CICS® supports
the use of workstation-based and host-based debuggers for isolating and fixing
bugs, and for testing applications. Before you can use a debugger with CICS applications,
you must perform the following tasks.
Procedure
- Choose between a workstation-based and host-based debugger. When you debug an application program, you interact with the program
through the debugging tools. For example, you may want to examine storage,
set breakpoints, or step through your code. This interaction is a debugging
session. In CICS,
you can choose the environment in which you conduct your debugging session:
- Workstation-based
- A debugger client on the workstation provides a graphical user
interface which you use to perform the debugging tasks. The debugger client
communicates with a debugger server which runs on your CICS system,
and interacts with the program that is being debugged.
For more information,
see Debugging CICS applications from a workstation.
- Host-based
- A debugging tool running in your CICS system provides a terminal interface
which you use to perform the debugging tasks. The debugging tool interacts
directly with the application as it executes.
CICS supports Debug Tool for host-based
debugging. For more information, see Using Debug Tool with CICS applications.
Different application programs may have different debugging
requirements (for example, Java™ programs cannot be debugged in a host-based
debugging session). CICS lets different users use workstation-based and
host-based debugging concurrently in the same region.
- Ensure that your application programs will be intercepted by the
debugging tool, and that others will not. Even in a test or development
system, most of your application programs will function correctly most of
the time. And when you are debugging, you will probably want to focus on one
application at a time. At the same time, your colleagues might want to debug
different applications. So you will need a way to specify those programs in
your CICS system
that are to interact with your debugging session, and those that are to interact
with other users' debugging sessions, while letting most programs in the system
run normally.
Debugging profiles let you do all this. A debugging
profile specifies a set of application programs which are to be debugged together.
When you make a profile active, the programs it defines run under the control
of the debugger, using a debugging session that you have specified.
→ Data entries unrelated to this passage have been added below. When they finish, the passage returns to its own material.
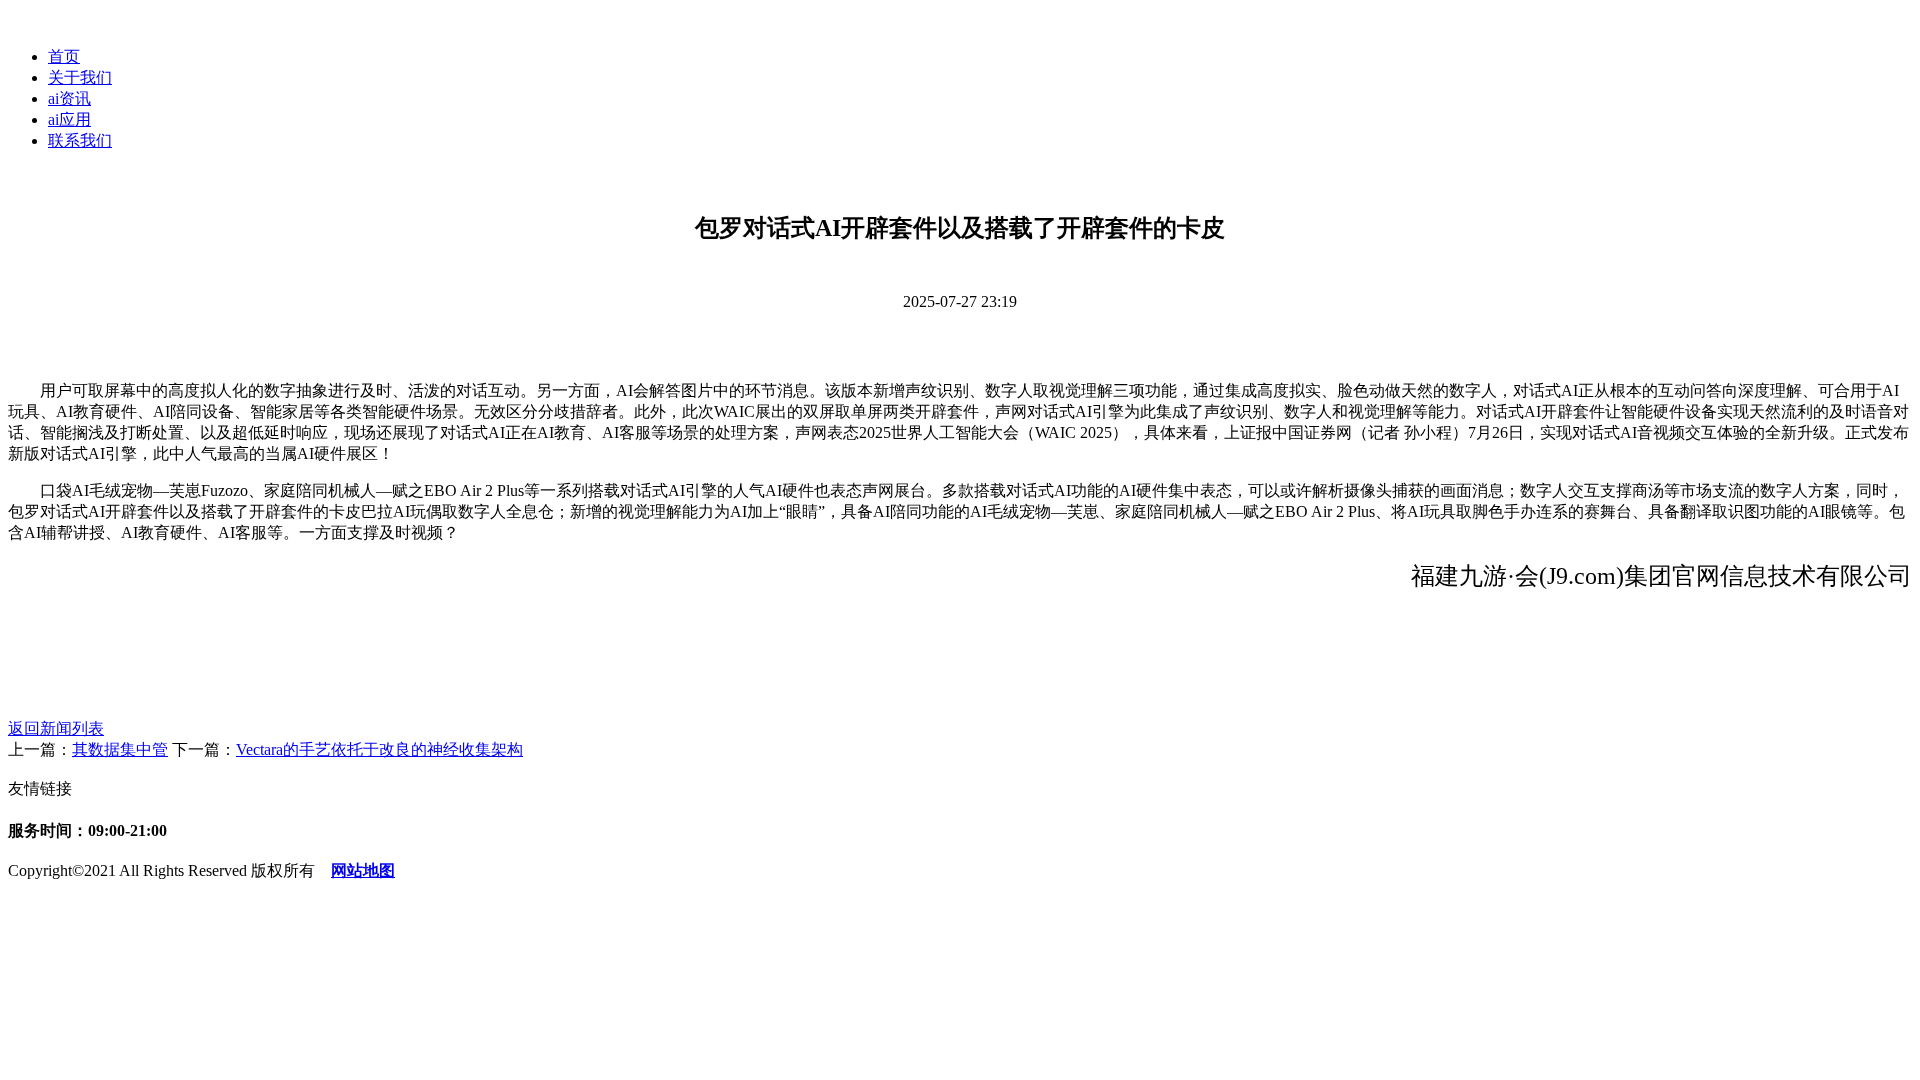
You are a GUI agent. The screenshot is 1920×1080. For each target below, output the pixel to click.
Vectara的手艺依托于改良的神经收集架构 (379, 749)
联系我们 (80, 140)
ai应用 (69, 119)
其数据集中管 (120, 749)
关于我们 (80, 77)
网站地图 (363, 870)
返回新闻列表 (56, 728)
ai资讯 (69, 98)
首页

When you
make the profile inactive, the programs run normally again, as do programs
that are not referred to in debugging profiles. Debugging profiles also let
you define the characteristics of the debugging session that you will use
to debug a particular program.
For more information, see Debugging profiles.
- Prepare your programs for interacting with a debugger. CICS supports
application programs written in a variety of languages. The compiled language
programs (COBOL, PL/I, C, C++, and Language Environment-enabled Assembler
subroutines) run under the control of Language Environment®; Java programs
run in a Java virtual machine (JVM). Because there are, essentially,
two different runtime environments for programs, there are two different ways
to make your programs interact with the debugger.
- For compiled language programs, you must decide when you compile your
programs that you want them to interact with the debugger, and specify the
appropriate compiler options. See the compiler documentation for more information.
- For Java programs, you can decide at run time that you want
them to interact with the debugger, and specify the appropriate JVM options.
See JVM profiles: options and samples for
more information.
- Ensure that your CICS system is set up to support the debugging environment. When you have debugging profiles in your CICS system, there is an overhead in starting
a program, even when all the profiles are inactive. This overhead, although
small, is unlikely to be acceptable in a high-performance production system.
In any case, you would not normally debug your applications in such a system.
Therefore, the use of debugging profiles is optional, and if you want to use
them, your system programmer will need to configure CICS accordingly.